Excitation energy transfer pathways in asymmetric covalent chlorophyll a tetramers

Victoria L. Gunderson, Thea M. Wilson, Michael R. Wasielewski

Research output: Contribution to journalArticlepeer-review

22 Scopus citations

Abstract

We report the observation of multiple excitation energy transfer (EET) pathways in a covalently linked, chlorophyll (Chl) tetramer having three different fixed Chl-Chl distances. The tetramer was synthesized by covalently attaching 20-(4-ethynylphenyl)Chl to the 1,3,6,8-positions of pyrene to give Chl 4-py. Reference Chl oligomers were prepared by attaching 20-(4-ethynylphenyl)Chl to the 1-position of pyrene (Chl-py), the 1,8 and 3,6 positions of pyrene (para-Chl2-py and ortho-Chl2-py, respectively), and the 1,3,5-positions of benzene (meta-Chl3). The Chlx-py derivatives were studied using femtosecond transient absorption (TA) and transient absorption anisotropy (TAA) spectroscopy, and compared with data obtained earlier on meta-Chl3. Using femtosecond TA, the decay of Chl 4-py was monitored after photoexcitation of its Q y band with a 655 nm, 130 fs laser pulse. A triexponential decay of 1*Chl 4-py (τ = 7 ps, 152 ps, and 4.2 ns) was observed, with the two shorter time constants being laser intensity dependent.

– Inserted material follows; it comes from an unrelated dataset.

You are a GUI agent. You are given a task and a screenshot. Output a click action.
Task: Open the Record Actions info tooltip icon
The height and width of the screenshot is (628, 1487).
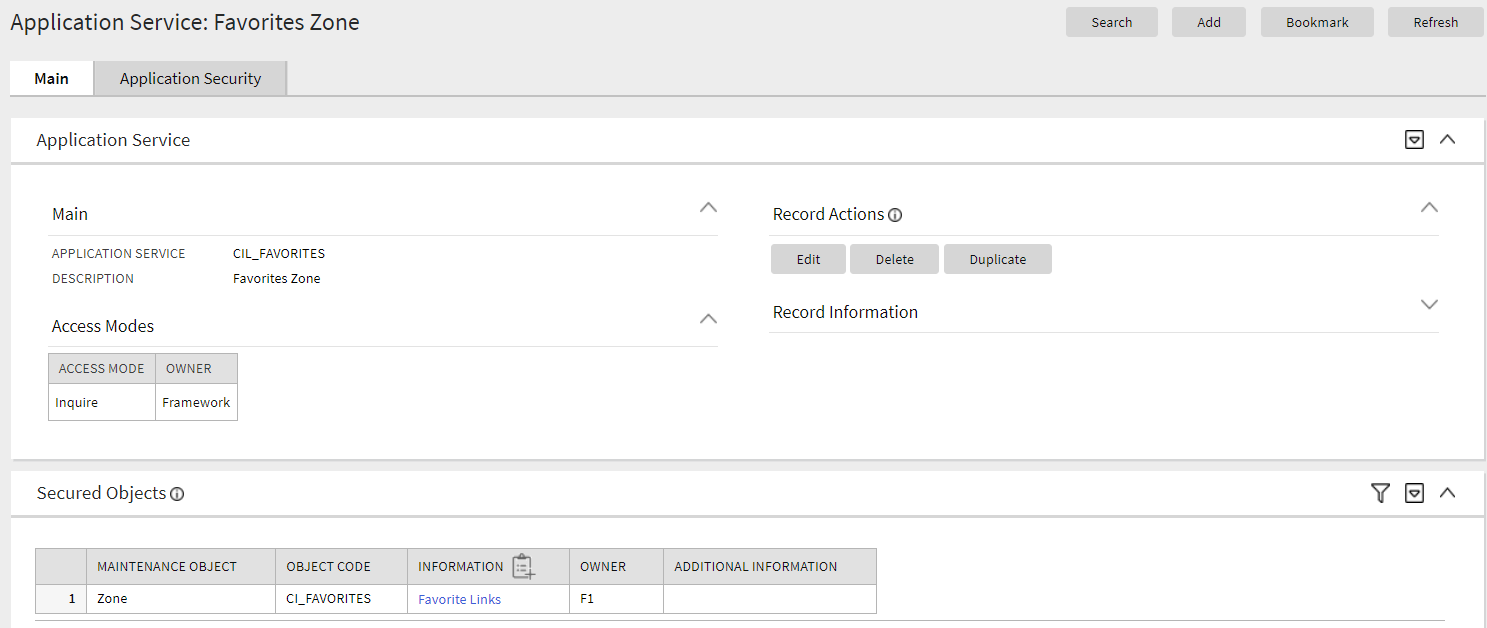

This dependency is indicative of singlet- singlet annihilation and is attributed to EET via two pathways, those involving the two closest Chl's (ortho/meta), which are kinetically indistinguishable, and the two most distant (para) Chl's. Further confirmation of multiple EET pathways was made by femtosecond TAA measurements. Forster energy transfer lifetimes were calculated for the three possible energy transfer pathways (ortho,20ps; meta, 34 ps; and para, 150 ps) and compared to the experimental results. Our results indicate that EET between nonadjacent chromophores having high oscillator strengths, such as the para Chl's in Chl 4-py, is significant, and the additional utilization of the minor EET contributing pathways may provide greater avenues for designing efficient light harvesting in future artificial photosynthetic systems.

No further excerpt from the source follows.